**** The data ****
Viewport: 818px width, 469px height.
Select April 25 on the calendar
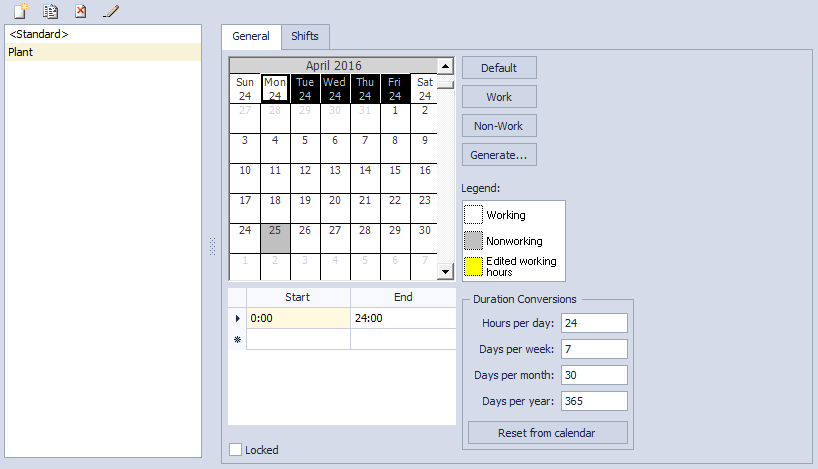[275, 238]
****
**** The data ****
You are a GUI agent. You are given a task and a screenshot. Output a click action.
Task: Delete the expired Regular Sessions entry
****
What is being asked: The required output is the stretch of entries above from the line containing "You are a GUI" through the line containing "Task: Delete the", reproduced exactly.

Answer box:
You are a GUI agent. You are given a task and a screenshot. Output a click action.
Task: Delete the expired Regular Sessions entry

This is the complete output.